Et en même temps faire peur. On a entend les premières pubs.
- "Non, pas faire peur. Il y a un côté clin d'oeil. Mais notre rôle, c'est de faciliter les choses. Je dis donc qu'il faut un peu accélérer l'allure en ce qui concerne les petites entreprises."
Les Français sont les rois des bas de laine en francs ou ils étaient les rois des bas de laine. Le Gouverneur de la Banque de France, J.-C. Trichet, disait sur notre antenne que le montant actuel du bas de laine des Français était entre 150 et 180 milliards de francs. Vous confirmez cela ?
- "Oui, c'est vrai."
Comment pourront-ils les convertir en euros ?
- "Il y a deux solutions : la première est d'en dépenser une partie, et je pense qu'il y aura un certain mouvement d'augmentation des achats dans le deuxième semestre de cette année. La deuxième est évidemment de les changer. A partir du début de l'année prochaine, on pourra changer très normalement ses francs en euros."
L'Etat ferme l'oeil.
- "L'Etat ne confond pas les opérations. Si vous allez changer 40 000 francs à la banque, on ne va pas vous demander avec qui a fauté votre arrière-grand-mère."
Vous avez dit vendredi : "L'opposition sera sanctionnée." Elle fait le maximum pour cela, et elle le fait d'ailleurs avec talent." Qu'est-ce que vous voulez dire ?
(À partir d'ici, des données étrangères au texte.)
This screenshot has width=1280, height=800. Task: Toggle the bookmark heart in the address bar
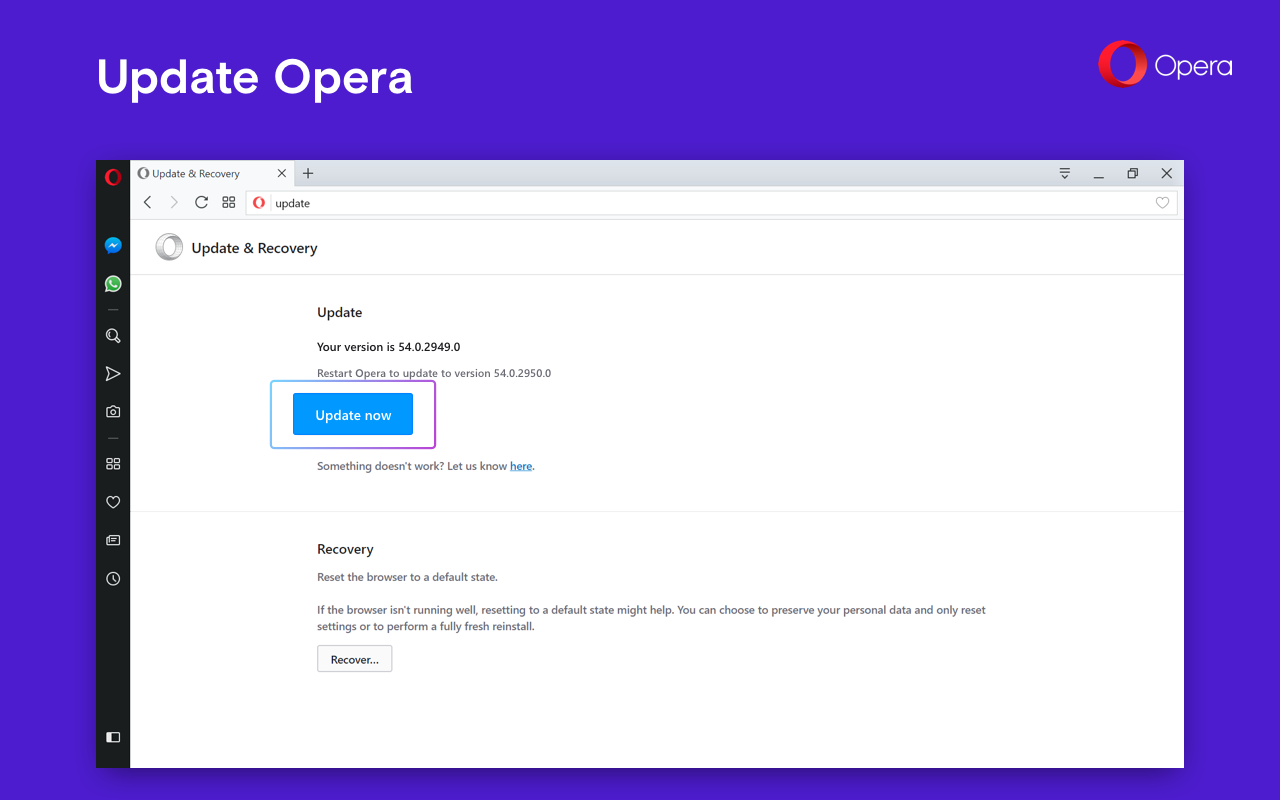[1162, 202]
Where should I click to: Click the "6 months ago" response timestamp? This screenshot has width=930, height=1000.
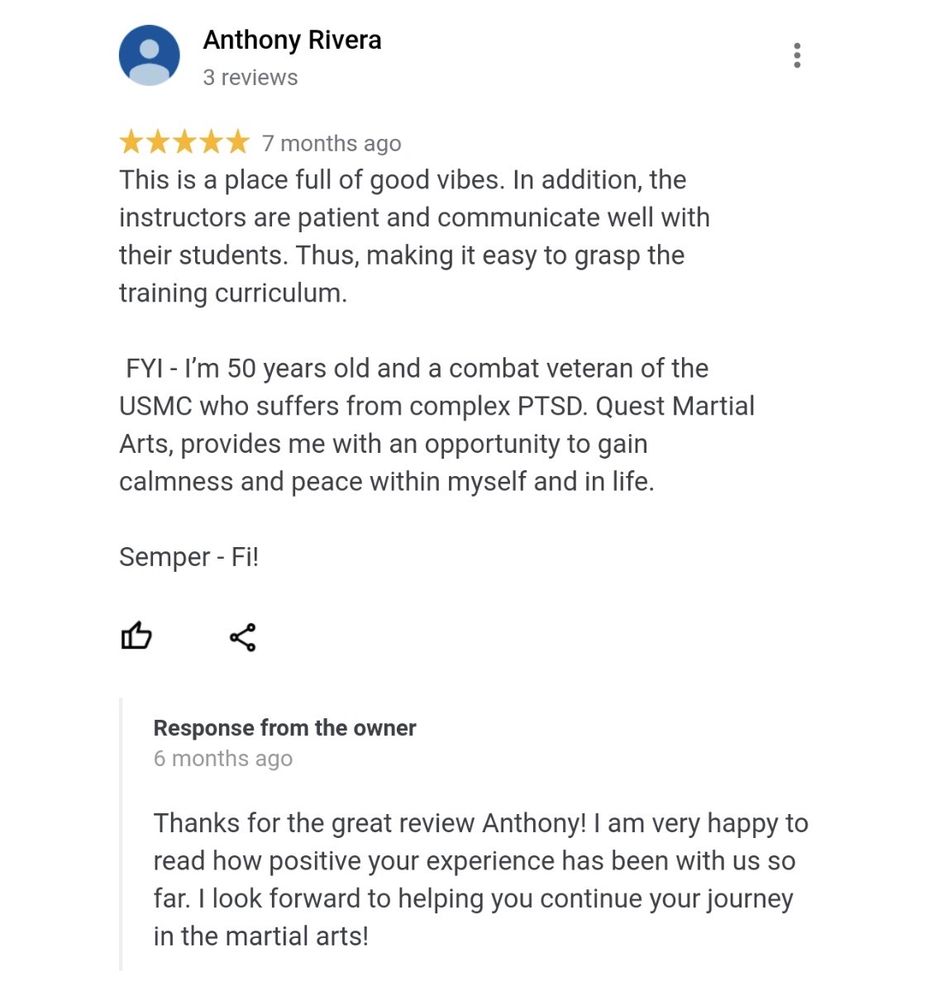click(x=223, y=758)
- "Je traitais les choses un peu avec humour, ce n'est pas interdit en politique. Il ne faut pas vendre la peau de l'ours. On verra les résultats de l'élection."
Vous êtes confiant ?
- "Je pense qu'on peut être confiant, à la fois parce qu'il y a un climat général qui est assez bon vis-à-vis de la majorité parce que les gens s'apprêtent à sanctionner les divisions - et il y a pas mal de divisions quand même du côté droit - ; et puis l'exemple de Paris, je dois dire, fait tache d'huile. Un de mes amis qui a de l'humour me disait : "La boule de neige fait tache d'huile""
Cela veut dire que pour Paris, d'après vous et votre ami, c'est fait ?
- "Non, ce n'est pas encore fait mais il va falloir qu'on fasse quand même de notre côté beaucoup d'efforts pour ne pas gagner."